Testo fornito:
- - -

Resti Roches Gravées

18  gennaio 2022

Basse-Terre tra natura, distillerie e siti storici

 

La settima giornata di questa esperienza di viaggiatore in solitaria, alla ricerca di emozioni tra le meraviglie naturali e storiche di questo bellissimo arcipelago delle Piccole Antille francesi, è iniziata alle 8:00 del mattino con il trasferimento da Deshaies a Petit-Bourg, attraversando, dopo aver lasciato la litoranea N2, la famosa “Route de la Traversee” per visitare due siti: il parco zoologico “Des Mamelles” e la cascata “Aux Ecrevisses, ovvero la cascata dei gamberi.

Questa strada, per circa trentanove chilometri, attraversa tutto il parco nazionale collegando i due versanti di Basse-Terre, ed è custode di numerosi siti naturali come il rilievo “Des Mamelles” formato da due vette, il Petit-Bourg di 716 metri d’altezza e il Pigeon di 768 metri, la vetta Morne à Louis (743 mt.), i due citati siti e la Maison de la Forêt, che per ragione di tempo ho tralasciato dal mio itinerario.

Il parco zoologico “Des Mamelles” è una vera e propria arca di Noè moderna, collocato nel contesto di un’area tropicale lussureggiante composta da più di mille specie di piante, percorsi su corde, e una passarella in legno che, attraversando l’intero parco, conduce su oltre venti siti all’interno dei quali trovano dimora circa ottantacinque specie animali dei Caraibi e della Guyana, suddivise tra mammiferi, uccelli, rettili e artropodi.

Un vero paradiso ben organizzato e molto ben strutturato per una platea di visitatori che non conosce limiti d’età.

Dopo aver gironzolato per circa un’ora per il parco e aver superato in solitaria e di nascosto (in effetti mi vergognavo un po’!) lo stretto ponte di corde, ho lasciato questa meraviglia immersa nella natura e mi sono diretto alla famosa cascata dei gamberi, tanto promossa dal turismo locale.

Circa sette o otto chilometri di strada e, dopo aver superato la sommità dei rilievi, sono giunto al parcheggio.

- - -

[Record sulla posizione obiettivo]

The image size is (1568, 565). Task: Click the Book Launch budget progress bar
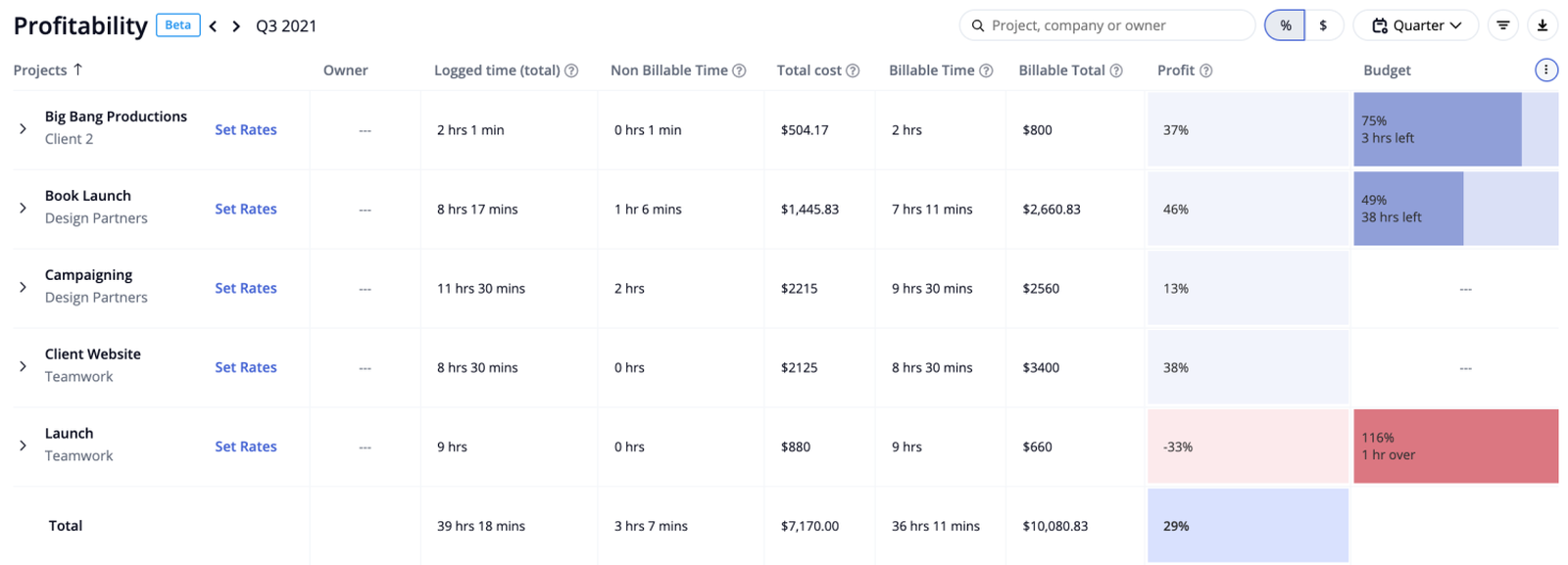(1408, 209)
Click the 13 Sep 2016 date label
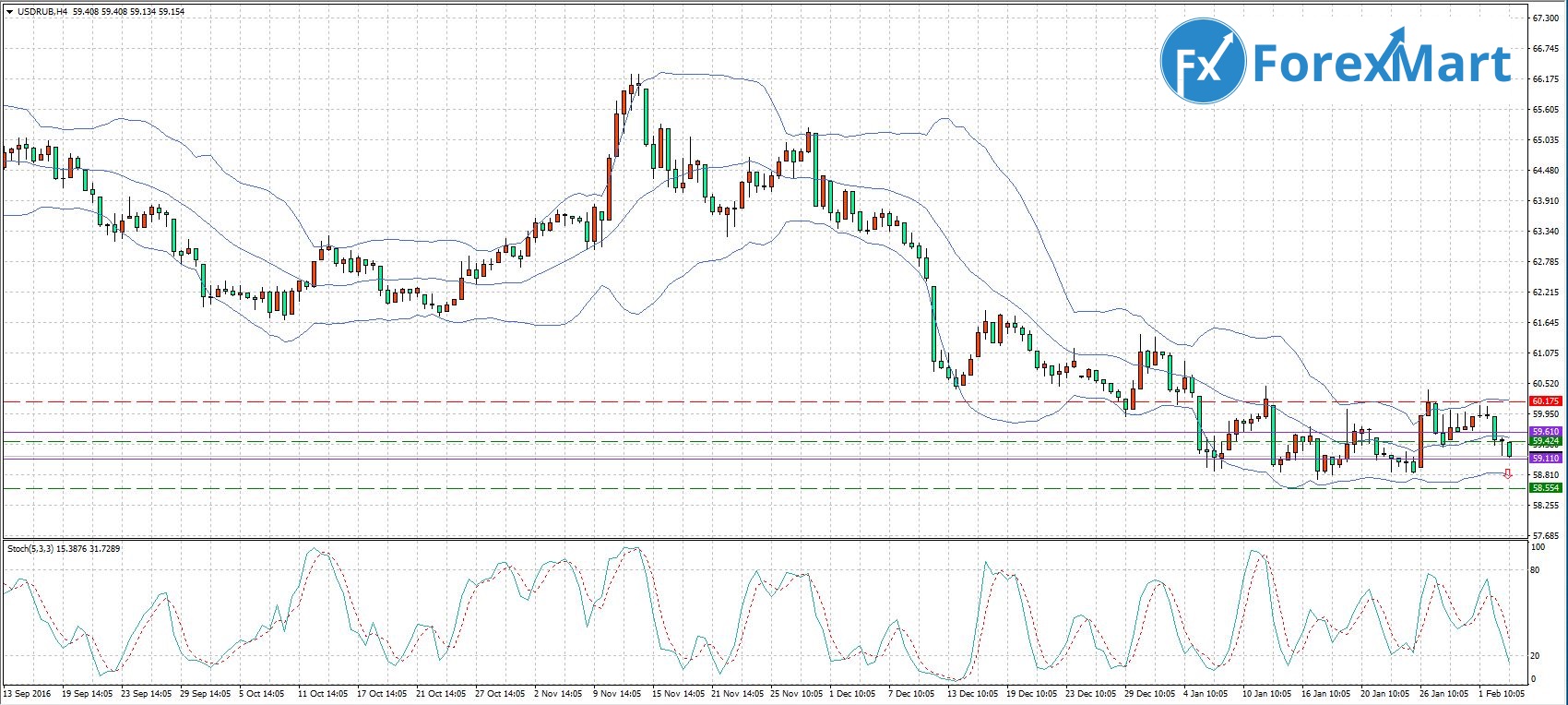The image size is (1568, 705). [x=27, y=693]

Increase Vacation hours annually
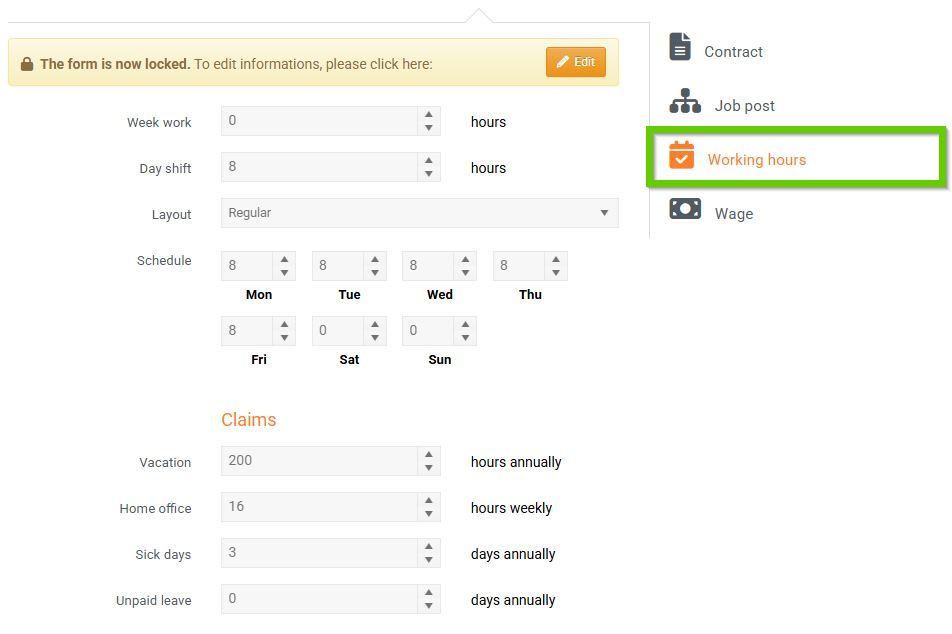point(429,455)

- - -

Compito da svolgere:
Ripeti parola per parola il testo sul viaggio a Basse-Terre riportato sopra, tutto ciò che va da "Dopo aver gironzolato" fino a "dal turismo locale.".

Soluzione:
Dopo aver gironzolato per circa un’ora per il parco e aver superato in solitaria e di nascosto (in effetti mi vergognavo un po’!) lo stretto ponte di corde, ho lasciato questa meraviglia immersa nella natura e mi sono diretto alla famosa cascata dei gamberi, tanto promossa dal turismo locale.